En la puerta se había quedado uno de los dos delincuentes iniciales. Probablemente era el más amigo del delincuente muerto. Pero aquel hombre también tenía en sus manos una metralleta. Wences se encontró frente a frente con aquel hampón. Metralleta contra metralleta. Hombre contra hombre. Vida contra vida. Eres tú o soy yo. Me matas tú o te mato yo. Una instancia suprema, inigualable en cualquier existencia humana.
Los dos hombres gatillaron sus armas. Pero, para desdicha de los honestos y regocijo de los malvados, el arma de Wences se trabó. No disparó ningún proyectil. En cambio, del arma del hampón brotó una ráfaga de balas que surcaron raudamente el aire, en demanda de la carne y la vida de mi amigo. Dos de aquellos proyectiles impactaron en el cuerpo de Wences. Uno se incrustó en su brazo izquierdo. El otro impactó en su tórax y laceró el corazón causando una herida de necesidad mortal.
Los tres delincuentes huyeron en su auto. Un amigo cambista de dólares que trabajaba a pocos metros me contó luego que, al ver que los asaltantes se habían marchado, corrió hacia el local y encontró a Wences tumbado en el piso de la entrada. Le cogió la cabeza. Wences quiso hablar, pero una bocanada de sangre se lo impidió. Entonces mi amigo comprendió que iba a morir, y lloró. Morir a los treinta y cuatro años, con seis hijos y un negocio próspero. Morir cuando había tanto por hacer, por trabajar y disfrutar. Morir cuando rebosaba de salud, de ansias y de ilusiones. ¡Suprema injusticia de la vida!
Lo llevaron al hospital Cayetano Heredia, pero su vida se extinguió en el camino. Cuando, aquella noche, lo vi en su ataúd, vestido con su hábito morado, todo me parecía una pesadilla. Aquel hombre que sabía brillar e iluminar todo con su mirada, yacía inerte por culpa de unos indeseables.

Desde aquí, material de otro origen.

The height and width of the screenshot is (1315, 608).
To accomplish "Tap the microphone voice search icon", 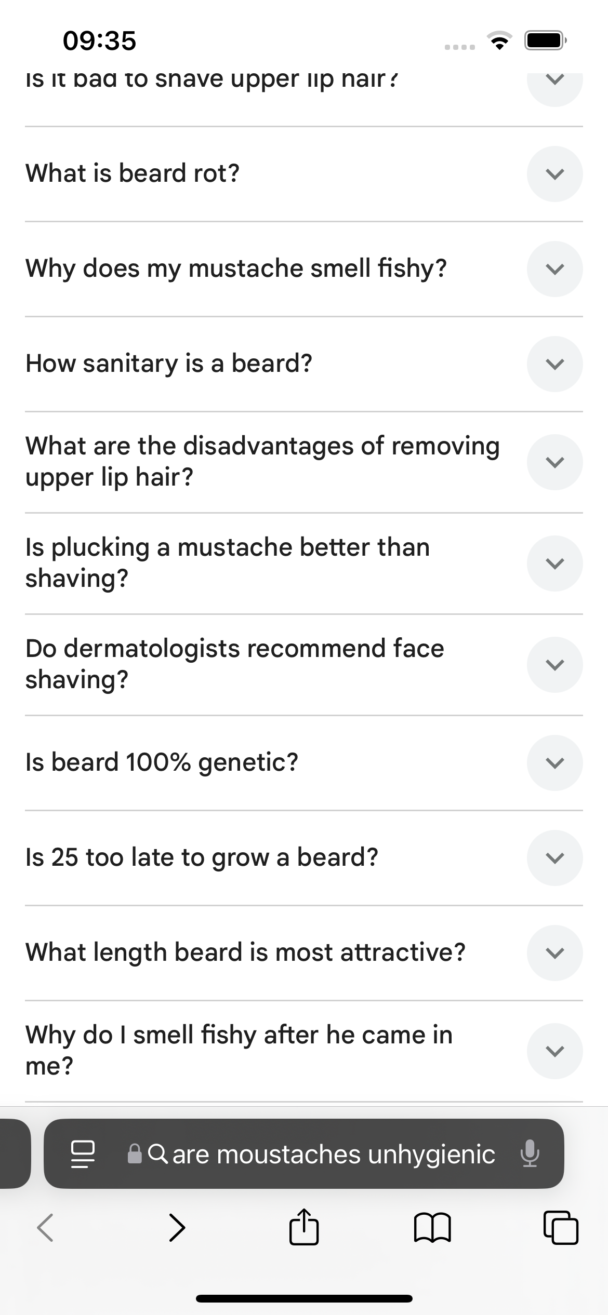I will tap(530, 1154).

Han pasado más de treinta años, pero el recuerdo de mi amigo permanece, imborrable. Aún vivirá en las mentes de quienes lo conocimos, hasta que también nos llegue la hora de partir. Y yo siempre lo recordaré como lo que, con su picardía, sus groserías y sus frases estruendosas, fue Wenceslao Camarena Peña: un hombre.